COOKING WITH FLOWERS
By Miche Bacher
If you have ever looked at a pot of nasturtiums or a spray of lavender and thought … I wonder if they’re tasty? Well, this cookbook is your answer. Bacher, an herbalist and chef, offers over 100 recipes built entirely around edible blooms, from pansy petal pancakes and rosemary flower margaritas to savory sunflower chickpea salad. There is also guidance on infusing flowers into vinegar, jelly, sugar, and ice cream. A beautiful, practical book that makes your garden feel like a pantry.

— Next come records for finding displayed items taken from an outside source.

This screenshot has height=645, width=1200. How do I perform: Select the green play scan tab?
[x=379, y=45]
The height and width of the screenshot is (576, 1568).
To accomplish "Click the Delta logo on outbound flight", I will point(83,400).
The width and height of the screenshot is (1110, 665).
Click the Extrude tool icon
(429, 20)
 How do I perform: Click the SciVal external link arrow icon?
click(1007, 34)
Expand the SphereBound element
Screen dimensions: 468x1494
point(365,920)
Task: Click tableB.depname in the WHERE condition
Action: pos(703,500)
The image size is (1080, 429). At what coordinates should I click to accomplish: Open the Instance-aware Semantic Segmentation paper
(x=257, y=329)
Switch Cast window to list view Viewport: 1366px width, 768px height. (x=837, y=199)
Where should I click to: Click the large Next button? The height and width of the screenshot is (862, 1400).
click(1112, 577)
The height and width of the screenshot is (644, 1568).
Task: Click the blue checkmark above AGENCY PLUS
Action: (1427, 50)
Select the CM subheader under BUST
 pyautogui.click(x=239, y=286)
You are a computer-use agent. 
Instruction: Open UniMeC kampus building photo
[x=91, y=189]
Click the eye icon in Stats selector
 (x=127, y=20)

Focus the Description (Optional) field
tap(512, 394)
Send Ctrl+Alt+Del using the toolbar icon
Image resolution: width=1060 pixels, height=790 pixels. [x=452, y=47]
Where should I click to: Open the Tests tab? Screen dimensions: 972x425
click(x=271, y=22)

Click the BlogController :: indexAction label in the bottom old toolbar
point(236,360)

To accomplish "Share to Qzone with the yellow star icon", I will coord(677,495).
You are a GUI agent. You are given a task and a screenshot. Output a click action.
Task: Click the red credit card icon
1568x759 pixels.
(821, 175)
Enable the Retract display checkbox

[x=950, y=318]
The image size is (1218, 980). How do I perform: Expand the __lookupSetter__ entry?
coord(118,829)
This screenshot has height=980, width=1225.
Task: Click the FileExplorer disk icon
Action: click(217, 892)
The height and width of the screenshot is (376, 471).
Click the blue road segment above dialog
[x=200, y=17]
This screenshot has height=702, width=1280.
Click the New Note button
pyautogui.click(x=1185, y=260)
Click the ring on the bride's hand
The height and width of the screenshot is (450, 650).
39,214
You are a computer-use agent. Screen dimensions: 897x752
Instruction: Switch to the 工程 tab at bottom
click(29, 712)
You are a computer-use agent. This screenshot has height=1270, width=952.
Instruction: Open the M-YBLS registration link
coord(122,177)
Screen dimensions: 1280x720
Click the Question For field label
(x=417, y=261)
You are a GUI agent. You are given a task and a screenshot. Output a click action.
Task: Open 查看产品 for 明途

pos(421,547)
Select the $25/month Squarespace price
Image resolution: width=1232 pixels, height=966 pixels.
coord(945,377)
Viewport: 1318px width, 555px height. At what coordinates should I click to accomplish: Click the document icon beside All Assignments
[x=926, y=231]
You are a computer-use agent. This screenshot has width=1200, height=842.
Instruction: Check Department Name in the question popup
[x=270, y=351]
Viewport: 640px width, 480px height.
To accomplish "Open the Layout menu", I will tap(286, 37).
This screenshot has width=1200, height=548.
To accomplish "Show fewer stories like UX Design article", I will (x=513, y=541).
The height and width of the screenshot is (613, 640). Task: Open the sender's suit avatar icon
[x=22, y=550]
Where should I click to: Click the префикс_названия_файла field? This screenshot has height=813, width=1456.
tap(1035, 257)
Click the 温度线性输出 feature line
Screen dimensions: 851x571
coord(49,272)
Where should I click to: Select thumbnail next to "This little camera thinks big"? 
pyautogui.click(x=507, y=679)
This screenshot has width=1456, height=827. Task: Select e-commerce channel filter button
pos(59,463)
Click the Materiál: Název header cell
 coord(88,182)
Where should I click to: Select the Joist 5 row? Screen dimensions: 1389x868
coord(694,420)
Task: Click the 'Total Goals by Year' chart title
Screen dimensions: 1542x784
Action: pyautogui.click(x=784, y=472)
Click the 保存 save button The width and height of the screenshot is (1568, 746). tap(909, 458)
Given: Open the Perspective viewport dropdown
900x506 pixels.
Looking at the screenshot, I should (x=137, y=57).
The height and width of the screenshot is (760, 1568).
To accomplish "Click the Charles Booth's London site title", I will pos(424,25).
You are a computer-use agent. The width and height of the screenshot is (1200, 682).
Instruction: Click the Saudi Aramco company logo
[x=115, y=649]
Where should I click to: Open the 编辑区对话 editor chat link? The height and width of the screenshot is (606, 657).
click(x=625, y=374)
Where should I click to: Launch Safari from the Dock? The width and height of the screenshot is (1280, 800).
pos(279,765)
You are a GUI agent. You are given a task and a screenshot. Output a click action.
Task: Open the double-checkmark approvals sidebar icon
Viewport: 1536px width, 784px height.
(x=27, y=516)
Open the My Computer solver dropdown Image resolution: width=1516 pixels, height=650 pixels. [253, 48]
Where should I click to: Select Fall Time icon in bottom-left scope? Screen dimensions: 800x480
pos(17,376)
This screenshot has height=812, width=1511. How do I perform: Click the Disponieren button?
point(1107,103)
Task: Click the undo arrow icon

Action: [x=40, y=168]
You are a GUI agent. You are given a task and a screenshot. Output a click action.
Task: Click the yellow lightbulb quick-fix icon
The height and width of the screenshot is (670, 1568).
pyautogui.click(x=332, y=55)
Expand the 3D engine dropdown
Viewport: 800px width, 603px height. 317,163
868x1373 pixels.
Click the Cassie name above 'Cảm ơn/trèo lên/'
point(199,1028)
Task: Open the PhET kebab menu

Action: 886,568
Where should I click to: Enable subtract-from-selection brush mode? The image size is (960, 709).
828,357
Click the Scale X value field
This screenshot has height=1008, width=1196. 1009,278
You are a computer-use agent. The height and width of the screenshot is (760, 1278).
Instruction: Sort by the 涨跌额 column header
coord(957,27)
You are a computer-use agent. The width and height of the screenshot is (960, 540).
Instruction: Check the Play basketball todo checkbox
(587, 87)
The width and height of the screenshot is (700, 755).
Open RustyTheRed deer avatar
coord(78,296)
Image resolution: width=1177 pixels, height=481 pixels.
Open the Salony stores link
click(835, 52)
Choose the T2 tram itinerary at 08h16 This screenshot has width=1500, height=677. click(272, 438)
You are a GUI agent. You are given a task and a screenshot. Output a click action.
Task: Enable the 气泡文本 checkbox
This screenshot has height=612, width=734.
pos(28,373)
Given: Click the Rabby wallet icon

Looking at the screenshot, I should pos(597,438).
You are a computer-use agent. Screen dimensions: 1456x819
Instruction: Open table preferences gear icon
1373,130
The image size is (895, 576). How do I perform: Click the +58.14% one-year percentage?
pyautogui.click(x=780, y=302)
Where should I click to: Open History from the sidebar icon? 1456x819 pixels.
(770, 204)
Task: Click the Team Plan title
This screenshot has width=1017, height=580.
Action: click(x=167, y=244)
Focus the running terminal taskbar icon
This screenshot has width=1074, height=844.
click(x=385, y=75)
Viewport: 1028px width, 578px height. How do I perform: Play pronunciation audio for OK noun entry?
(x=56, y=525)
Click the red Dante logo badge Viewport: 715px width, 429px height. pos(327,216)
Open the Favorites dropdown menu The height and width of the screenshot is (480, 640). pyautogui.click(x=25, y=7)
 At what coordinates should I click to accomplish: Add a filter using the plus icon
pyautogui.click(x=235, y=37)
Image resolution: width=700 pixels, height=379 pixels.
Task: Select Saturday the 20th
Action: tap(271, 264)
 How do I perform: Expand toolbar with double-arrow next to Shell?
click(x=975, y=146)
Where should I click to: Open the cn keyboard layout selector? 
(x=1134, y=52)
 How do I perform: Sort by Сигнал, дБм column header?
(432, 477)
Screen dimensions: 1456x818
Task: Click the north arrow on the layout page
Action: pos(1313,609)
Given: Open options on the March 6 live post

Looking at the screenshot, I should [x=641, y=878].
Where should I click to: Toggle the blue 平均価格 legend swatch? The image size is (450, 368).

WHERE THE WILDFLOWERS GROW
By Terah Shelton Harris
Leigh is the lone survivor of a prison bus crash and knows she must carry on to survive. By chance, she stumbles upon a flower farm tucked away in rural Alabama and finds a family who has built something real from the ruins of their own lives. Harris writes with the kind of compassion that asks readers to sit with themselves for a while. This is an emotional and heartfelt novel examining what it means to stop surviving and start living.
THE FLOWER GIRLS
By Alice Clark-Platts
A child goes missing at a hotel over the holiday season. Among the guests is a woman who, as a young girl, was convicted in a notorious child murder case and has since been living under a new identity. Be warned that this is an unsettling book, with a central question of when a child does something terrible, do they remain guilty forever? This is a dark book with real emotional depth hiding beneath the suspense; the kind of thriller you think about long after you have finished it.
THE BEAR
By Andrew Krivak
It is tricky to describe this book in a way that doesn’t make it sound ominous. A father and daughter, the last two humans on Earth, live close to the land where he teaches her to fish, to hunt, to read the seasons and the stars. And then she is alone. What follows is a fable that somehow is both spare and luminous- it is a survival story that balances between hope and despair. The story is full of magical flora and fauna and a profound sense that the natural world is not lost, only waiting.
BROMELIAD HOUSE
By Jessika Grewe Glover
If you have spent any time in Florida, you will recognize the landscape immediately: the humidity, the sprawling old estate, the sense that something lush and wild is always threatening to take over. Delphine has spent her life seeing the reflections of loved ones just before they die. When she inherits her family’s crumbling estate, the line between the living and the not-quite-dead begins to blur in unsettling ways. Glover’s imagery transports you to a humid and haunted Florida.